6. How do payment gateways manage authorization rates and what can be done to improve them?

Payment gateways manage authorization rates by implementing advanced fraud detection tools, optimizing payment routing, and maintaining robust relationships with acquiring banks. To improve authorization rates:

  • Use Local Acquirers: Partner with local acquirers in target markets to increase approval rates.
  • Optimize Payment Routing: Implement intelligent routing to direct transactions through the most efficient and successful pathways.
  • Regularly Update Data: Ensure that customer and payment data is up-to-date and accurate.
  • Analyze Decline Reasons: Regularly review and address common reasons for transaction declines.

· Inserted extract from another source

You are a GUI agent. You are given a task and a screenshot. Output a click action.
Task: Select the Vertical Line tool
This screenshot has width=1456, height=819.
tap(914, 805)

7. How does the authorization process work in international transactions?

The authorization process for international transactions involves several steps:

  • Payment Initiation: The customer initiates the payment, and the payment gateway encrypts and sends the transaction details to the acquiring bank.
  • Authorization Request: The acquiring bank forwards the request to the card network, which then contacts the issuing bank.
  • Verification: The issuing bank verifies the transaction details, checks for sufficient funds, and assesses potential fraud risks.
  • Response: The issuing bank sends an approval or decline response back through the same channels, ultimately reaching the merchant.
  • Completion: If approved, the transaction is completed, and the funds are reserved for settlement.

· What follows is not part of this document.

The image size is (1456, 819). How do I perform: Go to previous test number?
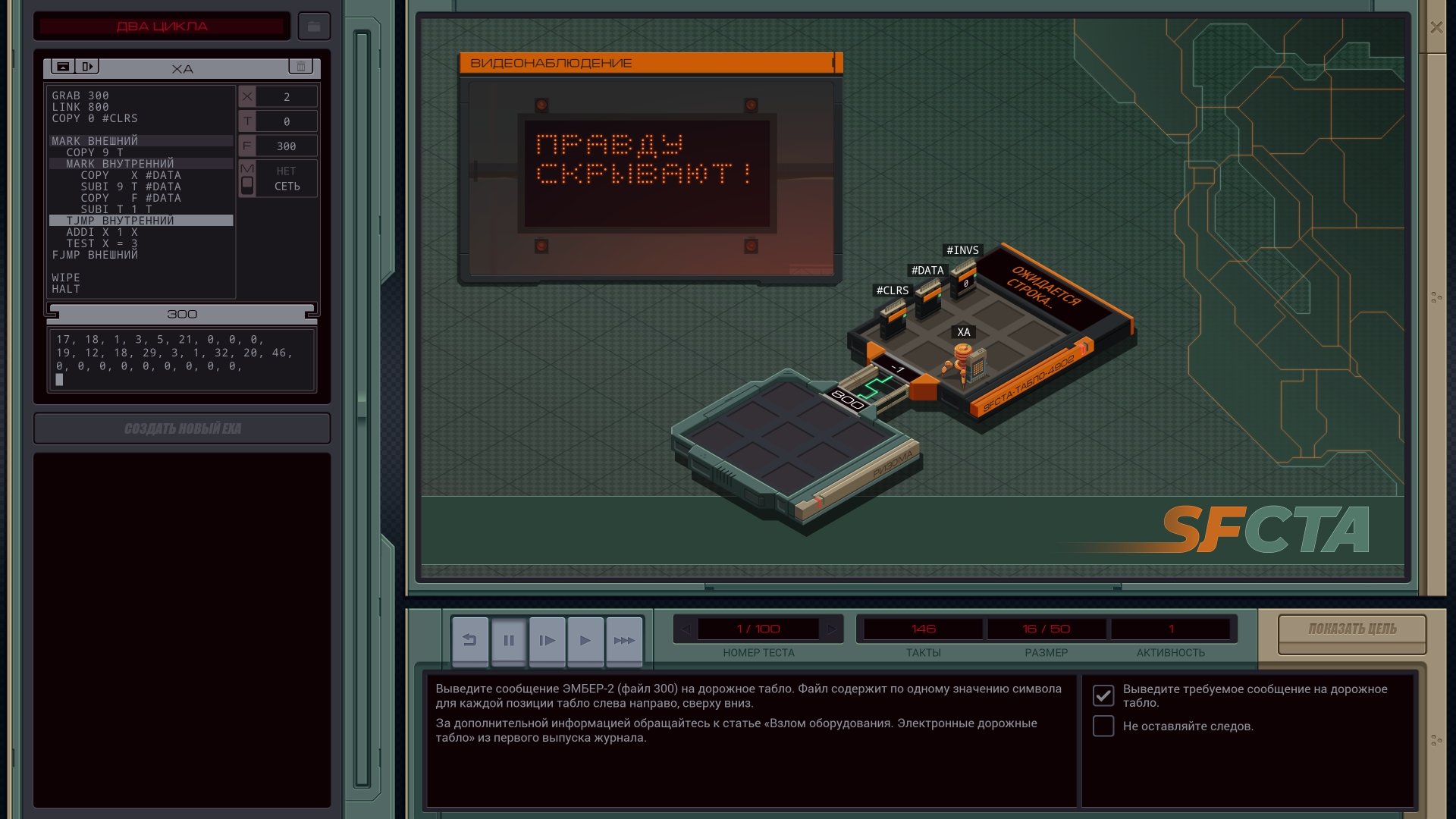[686, 629]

8. What are the technical reasons for transaction failures and declines?

Common technical reasons for transaction failures and declines include:

  • Insufficient Funds: The customer’s account does not have enough funds to complete the transaction.
  • Incorrect Payment Details: Errors in the card number, expiration date, or CVV code.
  • Expired Card: The card used is no longer valid.
  • Network Issues: Connectivity problems between the payment gateway, acquiring bank, and card networks.
  • Fraud Detection: Transactions flagged as potentially fraudulent by the payment gateway's security systems.
  • Bank Restrictions: Issuing bank declines due to country-specific restrictions or security policies.

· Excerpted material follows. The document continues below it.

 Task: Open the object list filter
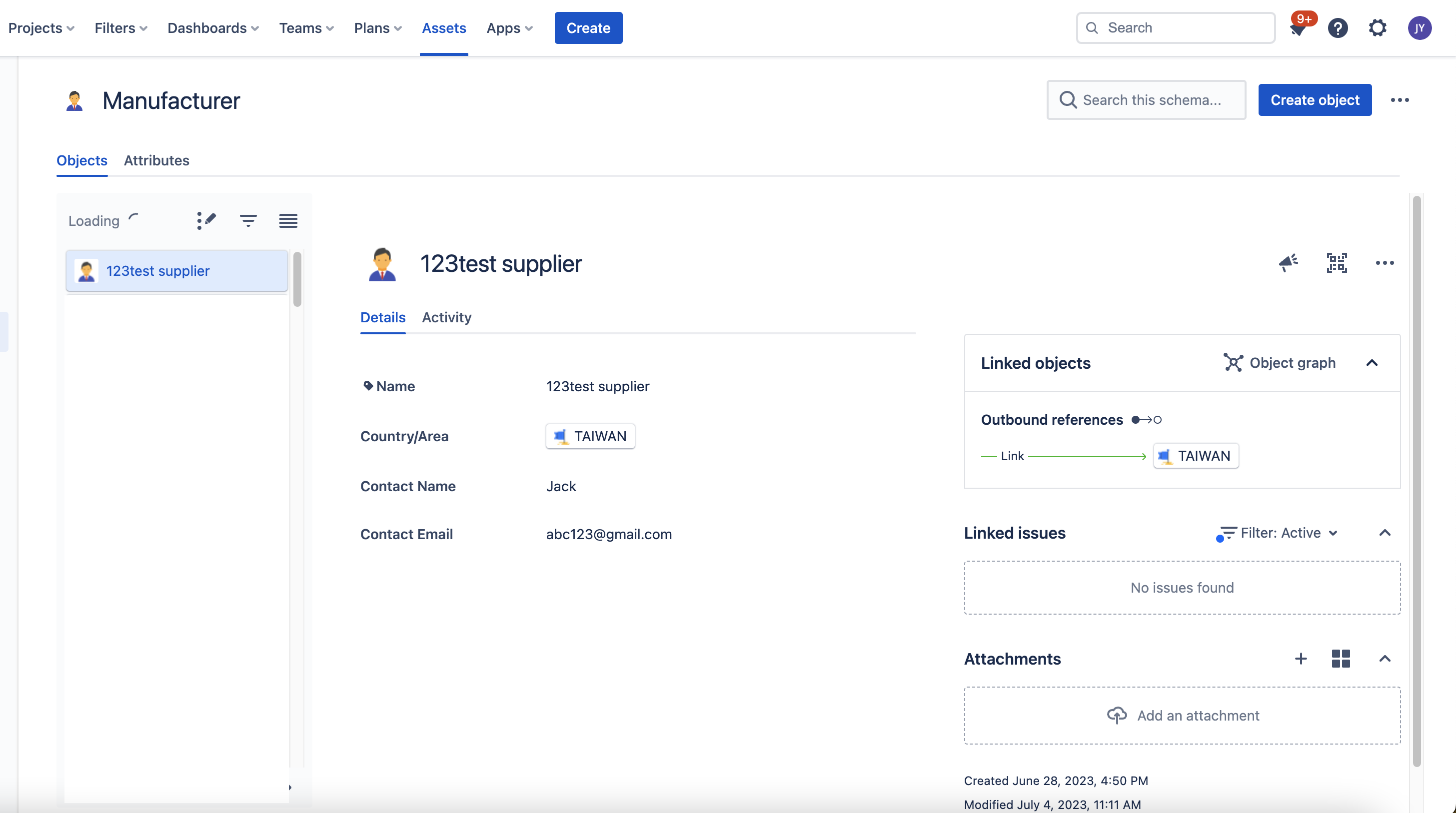pos(248,220)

9. How do payment gateways handle partial approvals and split transactions?

Payment gateways handle partial approvals and split transactions by allowing merchants to process multiple payments for a single order. For partial approvals:

  • Partial Approval: If the full transaction amount is not available, the payment gateway may approve a partial amount. The merchant can then request the remaining balance using a different payment method.
  • Split Transactions: Merchants can split the total amount into multiple transactions, each processed separately. This can be useful for large purchases or when using multiple payment methods.

10. What is the difference between gross settlement and net settlement in payment gateways?

  • Gross Settlement: The full transaction amount is settled with the merchant before any fees are deducted. The merchant receives the total payment, and the fees are invoiced separately.
  • Net Settlement: The payment gateway deducts its fees from the transaction amount before settling the remaining balance with the merchant. The merchant receives the net amount after fees.